Un violento agguato armato ha sconvolto Nizza nella serata del 21 gennaio. Una giovane donna di 25 anni è stata uccisa a colpi di pistola mentre si trovava alla guida della sua auto, nel cuore della città della Costa Azzurra.
Secondo le prime ricostruzioni, due uomini a bordo di uno scooter hanno affiancato il veicolo e hanno aperto il fuoco più volte, colpendo mortalmente la ragazza. Accanto a lei si trovava il figlio di appena 6 mesi, che è rimasto fortunatamente illeso.
L’attacco in pieno pomeriggio
L’agguato è avvenuto poco dopo le 18:00 in Avenue Henri‑Matisse, una zona frequentata e vicina a scuole e abitazioni. Dopo essere stata colpita, la giovane ha perso il controllo dell’auto ed è rimasta priva di sensi sul sedile.
I soccorsi sono intervenuti rapidamente, ma ogni tentativo di rianimazione si è rivelato inutile: la donna era in arresto cardiaco ed è morta sul posto. L’identità della vittima non è stata ancora resa pubblica.

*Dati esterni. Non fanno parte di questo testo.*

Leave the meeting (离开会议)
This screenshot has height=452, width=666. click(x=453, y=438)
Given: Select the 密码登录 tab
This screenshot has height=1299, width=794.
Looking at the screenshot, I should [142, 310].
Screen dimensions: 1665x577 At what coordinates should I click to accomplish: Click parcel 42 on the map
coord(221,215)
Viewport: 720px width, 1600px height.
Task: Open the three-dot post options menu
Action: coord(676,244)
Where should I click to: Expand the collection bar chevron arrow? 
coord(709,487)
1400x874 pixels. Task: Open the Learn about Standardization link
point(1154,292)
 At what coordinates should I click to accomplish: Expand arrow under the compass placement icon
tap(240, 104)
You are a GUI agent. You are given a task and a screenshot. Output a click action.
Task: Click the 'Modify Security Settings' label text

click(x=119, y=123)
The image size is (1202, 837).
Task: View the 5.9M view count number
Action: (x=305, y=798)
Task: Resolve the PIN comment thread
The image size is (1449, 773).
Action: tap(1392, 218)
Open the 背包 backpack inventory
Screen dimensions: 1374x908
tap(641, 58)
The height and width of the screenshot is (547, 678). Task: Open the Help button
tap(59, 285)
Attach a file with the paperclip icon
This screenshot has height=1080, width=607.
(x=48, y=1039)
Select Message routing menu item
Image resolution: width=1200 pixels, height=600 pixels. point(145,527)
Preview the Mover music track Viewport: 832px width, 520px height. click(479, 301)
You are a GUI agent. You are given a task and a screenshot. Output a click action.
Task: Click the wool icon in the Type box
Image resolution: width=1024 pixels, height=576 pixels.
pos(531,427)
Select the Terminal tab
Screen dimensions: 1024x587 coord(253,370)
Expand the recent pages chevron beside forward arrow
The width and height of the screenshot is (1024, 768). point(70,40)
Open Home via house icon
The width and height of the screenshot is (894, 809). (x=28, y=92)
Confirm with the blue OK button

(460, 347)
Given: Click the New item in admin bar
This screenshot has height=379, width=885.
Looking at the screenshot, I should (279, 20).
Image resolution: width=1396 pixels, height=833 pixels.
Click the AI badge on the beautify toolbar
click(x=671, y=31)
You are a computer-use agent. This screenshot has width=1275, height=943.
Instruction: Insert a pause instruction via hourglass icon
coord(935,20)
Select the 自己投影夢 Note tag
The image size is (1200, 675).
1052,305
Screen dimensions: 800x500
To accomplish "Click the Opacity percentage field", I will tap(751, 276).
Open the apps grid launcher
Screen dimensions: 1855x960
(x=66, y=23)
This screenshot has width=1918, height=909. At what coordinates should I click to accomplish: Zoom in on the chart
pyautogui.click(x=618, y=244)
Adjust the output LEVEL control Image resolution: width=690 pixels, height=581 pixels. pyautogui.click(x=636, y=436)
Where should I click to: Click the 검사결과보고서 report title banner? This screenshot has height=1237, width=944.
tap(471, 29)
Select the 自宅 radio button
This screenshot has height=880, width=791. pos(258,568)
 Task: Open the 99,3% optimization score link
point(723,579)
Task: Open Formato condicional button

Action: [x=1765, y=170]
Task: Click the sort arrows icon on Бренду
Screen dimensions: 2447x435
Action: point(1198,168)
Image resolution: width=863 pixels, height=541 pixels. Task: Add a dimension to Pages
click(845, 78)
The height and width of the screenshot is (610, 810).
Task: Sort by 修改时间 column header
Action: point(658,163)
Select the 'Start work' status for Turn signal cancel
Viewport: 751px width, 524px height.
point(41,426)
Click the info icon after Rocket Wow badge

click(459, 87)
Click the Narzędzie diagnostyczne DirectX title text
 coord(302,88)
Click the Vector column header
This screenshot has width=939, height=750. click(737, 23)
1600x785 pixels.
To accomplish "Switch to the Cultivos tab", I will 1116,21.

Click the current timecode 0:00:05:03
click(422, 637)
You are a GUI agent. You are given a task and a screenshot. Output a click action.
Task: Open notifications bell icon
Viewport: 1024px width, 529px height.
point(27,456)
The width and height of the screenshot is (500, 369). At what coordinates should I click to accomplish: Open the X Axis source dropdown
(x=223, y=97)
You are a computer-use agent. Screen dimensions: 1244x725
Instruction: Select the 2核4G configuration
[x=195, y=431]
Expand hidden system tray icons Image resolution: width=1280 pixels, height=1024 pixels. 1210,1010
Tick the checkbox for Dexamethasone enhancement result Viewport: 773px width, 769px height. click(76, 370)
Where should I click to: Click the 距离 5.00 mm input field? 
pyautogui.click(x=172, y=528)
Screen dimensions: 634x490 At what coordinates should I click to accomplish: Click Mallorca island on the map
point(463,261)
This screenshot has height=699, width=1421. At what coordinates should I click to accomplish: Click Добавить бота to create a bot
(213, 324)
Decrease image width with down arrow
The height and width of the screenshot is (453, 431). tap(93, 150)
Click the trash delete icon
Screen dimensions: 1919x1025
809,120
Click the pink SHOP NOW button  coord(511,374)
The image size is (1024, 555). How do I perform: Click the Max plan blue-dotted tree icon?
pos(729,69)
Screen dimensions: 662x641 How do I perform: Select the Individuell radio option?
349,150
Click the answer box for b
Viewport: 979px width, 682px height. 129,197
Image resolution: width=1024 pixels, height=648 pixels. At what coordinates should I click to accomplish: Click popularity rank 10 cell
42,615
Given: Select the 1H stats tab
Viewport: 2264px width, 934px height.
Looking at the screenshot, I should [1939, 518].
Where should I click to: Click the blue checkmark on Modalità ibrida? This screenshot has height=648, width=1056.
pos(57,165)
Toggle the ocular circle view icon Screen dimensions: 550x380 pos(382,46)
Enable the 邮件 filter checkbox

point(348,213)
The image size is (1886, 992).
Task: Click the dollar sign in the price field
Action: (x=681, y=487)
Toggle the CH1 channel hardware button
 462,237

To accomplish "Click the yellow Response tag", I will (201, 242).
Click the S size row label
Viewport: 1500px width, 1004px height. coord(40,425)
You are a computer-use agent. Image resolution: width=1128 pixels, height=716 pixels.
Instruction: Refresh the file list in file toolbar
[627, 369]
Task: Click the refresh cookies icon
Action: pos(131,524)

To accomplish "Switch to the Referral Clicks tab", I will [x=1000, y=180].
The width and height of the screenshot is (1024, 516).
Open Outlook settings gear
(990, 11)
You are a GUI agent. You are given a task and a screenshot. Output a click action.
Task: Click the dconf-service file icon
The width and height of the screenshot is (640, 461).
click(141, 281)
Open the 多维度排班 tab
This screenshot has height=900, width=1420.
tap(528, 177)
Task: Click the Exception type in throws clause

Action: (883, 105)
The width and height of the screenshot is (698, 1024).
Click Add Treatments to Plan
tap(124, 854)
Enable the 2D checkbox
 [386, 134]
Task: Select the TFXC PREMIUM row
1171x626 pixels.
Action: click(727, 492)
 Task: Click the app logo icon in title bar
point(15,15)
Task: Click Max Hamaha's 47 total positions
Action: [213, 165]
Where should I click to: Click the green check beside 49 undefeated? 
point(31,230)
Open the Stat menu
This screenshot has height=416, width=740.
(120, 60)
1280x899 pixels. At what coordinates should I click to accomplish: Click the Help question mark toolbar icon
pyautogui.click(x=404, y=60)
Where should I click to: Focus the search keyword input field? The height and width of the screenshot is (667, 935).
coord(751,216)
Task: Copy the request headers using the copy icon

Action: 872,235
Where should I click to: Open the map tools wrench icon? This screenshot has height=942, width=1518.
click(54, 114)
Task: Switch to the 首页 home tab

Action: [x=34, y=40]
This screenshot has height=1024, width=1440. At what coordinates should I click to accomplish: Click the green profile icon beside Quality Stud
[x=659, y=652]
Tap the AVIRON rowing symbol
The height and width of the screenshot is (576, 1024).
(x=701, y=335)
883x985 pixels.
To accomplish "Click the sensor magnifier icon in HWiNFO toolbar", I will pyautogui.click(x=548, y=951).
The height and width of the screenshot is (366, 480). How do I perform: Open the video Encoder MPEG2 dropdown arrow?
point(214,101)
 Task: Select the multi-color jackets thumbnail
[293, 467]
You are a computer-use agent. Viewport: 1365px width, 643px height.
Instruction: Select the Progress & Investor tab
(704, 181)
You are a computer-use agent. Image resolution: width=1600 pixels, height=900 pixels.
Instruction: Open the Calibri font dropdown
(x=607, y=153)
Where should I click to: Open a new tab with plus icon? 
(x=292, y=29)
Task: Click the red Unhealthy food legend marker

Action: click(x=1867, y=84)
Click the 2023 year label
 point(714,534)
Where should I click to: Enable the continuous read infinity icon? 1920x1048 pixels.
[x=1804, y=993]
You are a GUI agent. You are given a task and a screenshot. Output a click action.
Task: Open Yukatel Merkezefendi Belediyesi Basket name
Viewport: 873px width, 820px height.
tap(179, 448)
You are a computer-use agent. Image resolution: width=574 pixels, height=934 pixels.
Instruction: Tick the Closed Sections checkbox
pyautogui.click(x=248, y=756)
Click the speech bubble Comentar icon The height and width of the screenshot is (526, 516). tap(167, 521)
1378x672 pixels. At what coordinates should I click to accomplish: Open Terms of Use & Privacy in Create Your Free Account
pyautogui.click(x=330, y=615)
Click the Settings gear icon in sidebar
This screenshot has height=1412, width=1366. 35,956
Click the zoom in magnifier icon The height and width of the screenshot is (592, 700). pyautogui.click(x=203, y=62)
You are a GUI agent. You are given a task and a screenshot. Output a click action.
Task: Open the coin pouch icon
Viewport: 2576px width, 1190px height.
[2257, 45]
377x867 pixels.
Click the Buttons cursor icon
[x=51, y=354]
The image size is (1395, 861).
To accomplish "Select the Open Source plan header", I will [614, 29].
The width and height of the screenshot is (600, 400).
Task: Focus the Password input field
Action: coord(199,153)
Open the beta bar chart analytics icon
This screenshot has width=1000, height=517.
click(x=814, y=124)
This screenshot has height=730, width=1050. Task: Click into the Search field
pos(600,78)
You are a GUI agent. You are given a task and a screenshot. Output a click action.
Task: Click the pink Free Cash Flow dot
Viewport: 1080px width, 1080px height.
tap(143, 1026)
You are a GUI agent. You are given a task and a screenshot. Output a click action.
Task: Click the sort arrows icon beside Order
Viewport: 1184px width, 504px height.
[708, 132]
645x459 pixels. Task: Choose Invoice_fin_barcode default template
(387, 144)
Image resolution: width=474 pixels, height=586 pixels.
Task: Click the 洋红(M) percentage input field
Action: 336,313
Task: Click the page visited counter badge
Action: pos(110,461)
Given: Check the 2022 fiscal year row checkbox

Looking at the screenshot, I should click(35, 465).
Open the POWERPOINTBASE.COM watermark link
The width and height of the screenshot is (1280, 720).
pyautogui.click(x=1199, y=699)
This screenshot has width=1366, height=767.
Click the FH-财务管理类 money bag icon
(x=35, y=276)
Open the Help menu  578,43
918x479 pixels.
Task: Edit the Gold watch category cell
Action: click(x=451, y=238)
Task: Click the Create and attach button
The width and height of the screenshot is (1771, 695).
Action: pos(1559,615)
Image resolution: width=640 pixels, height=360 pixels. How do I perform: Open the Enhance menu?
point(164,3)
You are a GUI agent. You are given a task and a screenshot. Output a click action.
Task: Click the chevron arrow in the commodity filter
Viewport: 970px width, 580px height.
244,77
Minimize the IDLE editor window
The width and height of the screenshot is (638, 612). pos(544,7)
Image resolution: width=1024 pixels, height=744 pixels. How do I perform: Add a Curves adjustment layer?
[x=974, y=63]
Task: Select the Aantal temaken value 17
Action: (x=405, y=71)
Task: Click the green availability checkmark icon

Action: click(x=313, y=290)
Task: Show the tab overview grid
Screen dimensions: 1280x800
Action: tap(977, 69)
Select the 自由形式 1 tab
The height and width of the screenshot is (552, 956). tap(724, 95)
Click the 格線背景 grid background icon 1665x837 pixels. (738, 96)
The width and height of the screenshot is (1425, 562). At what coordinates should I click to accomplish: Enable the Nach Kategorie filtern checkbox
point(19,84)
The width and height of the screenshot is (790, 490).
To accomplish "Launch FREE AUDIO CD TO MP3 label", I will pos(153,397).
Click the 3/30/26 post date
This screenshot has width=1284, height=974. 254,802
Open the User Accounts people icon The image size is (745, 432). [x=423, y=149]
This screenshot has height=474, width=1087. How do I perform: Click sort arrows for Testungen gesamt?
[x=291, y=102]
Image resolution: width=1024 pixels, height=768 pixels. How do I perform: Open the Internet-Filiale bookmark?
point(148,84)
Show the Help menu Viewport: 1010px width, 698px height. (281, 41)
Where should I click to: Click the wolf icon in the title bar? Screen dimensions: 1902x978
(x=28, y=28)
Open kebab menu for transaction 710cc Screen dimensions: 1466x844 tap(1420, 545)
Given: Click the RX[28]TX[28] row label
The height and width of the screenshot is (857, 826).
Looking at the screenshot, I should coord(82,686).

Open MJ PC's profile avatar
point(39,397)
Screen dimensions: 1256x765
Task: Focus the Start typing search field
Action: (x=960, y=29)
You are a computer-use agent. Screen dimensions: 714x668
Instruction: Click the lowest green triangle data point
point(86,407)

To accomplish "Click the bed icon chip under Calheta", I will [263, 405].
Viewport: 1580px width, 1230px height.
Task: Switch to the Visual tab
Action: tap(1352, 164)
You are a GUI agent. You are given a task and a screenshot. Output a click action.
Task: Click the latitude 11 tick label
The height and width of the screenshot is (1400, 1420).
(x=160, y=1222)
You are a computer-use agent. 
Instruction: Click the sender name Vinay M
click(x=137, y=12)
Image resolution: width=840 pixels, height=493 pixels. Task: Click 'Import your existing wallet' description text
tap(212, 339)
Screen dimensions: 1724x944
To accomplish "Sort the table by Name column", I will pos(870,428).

Fuga dei killer e scooter ritrovato
Dopo l’attacco, i due sicari si sono dati alla fuga. Lo scooter utilizzato per l’agguato è stato ritrovato circa sei chilometri più lontano, privo di targa, presumibilmente abbandonato per far perdere le tracce.
È stata immediatamente avviata una vasta caccia all’uomo che coinvolge il centro di Nizza e le aree circostanti.
Indagini e piste aperte
Le autorità hanno aperto un’inchiesta per omicidio. Gli investigatori stanno analizzando le testimonianze, le immagini delle telecamere di sorveglianza e il veicolo della vittima, nel tentativo di ricostruire l’esatta dinamica e risalire ai responsabili.
Al momento il movente resta un mistero, ma tra le ipotesi al vaglio figurano un regolamento di conti o un delitto legato al traffico di stupefacenti.
Il bambino salvo e affidato alle cure mediche
Il neonato, rimasto miracolosamente illeso durante la sparatoria, è stato trasportato all’ospedale pediatrico di Nizza per accertamenti ed è ora al sicuro.
L’episodio ha scosso profondamente la città, riaccendendo il dibattito sulla sicurezza urbana e la violenza armata anche in aree considerate tranquille.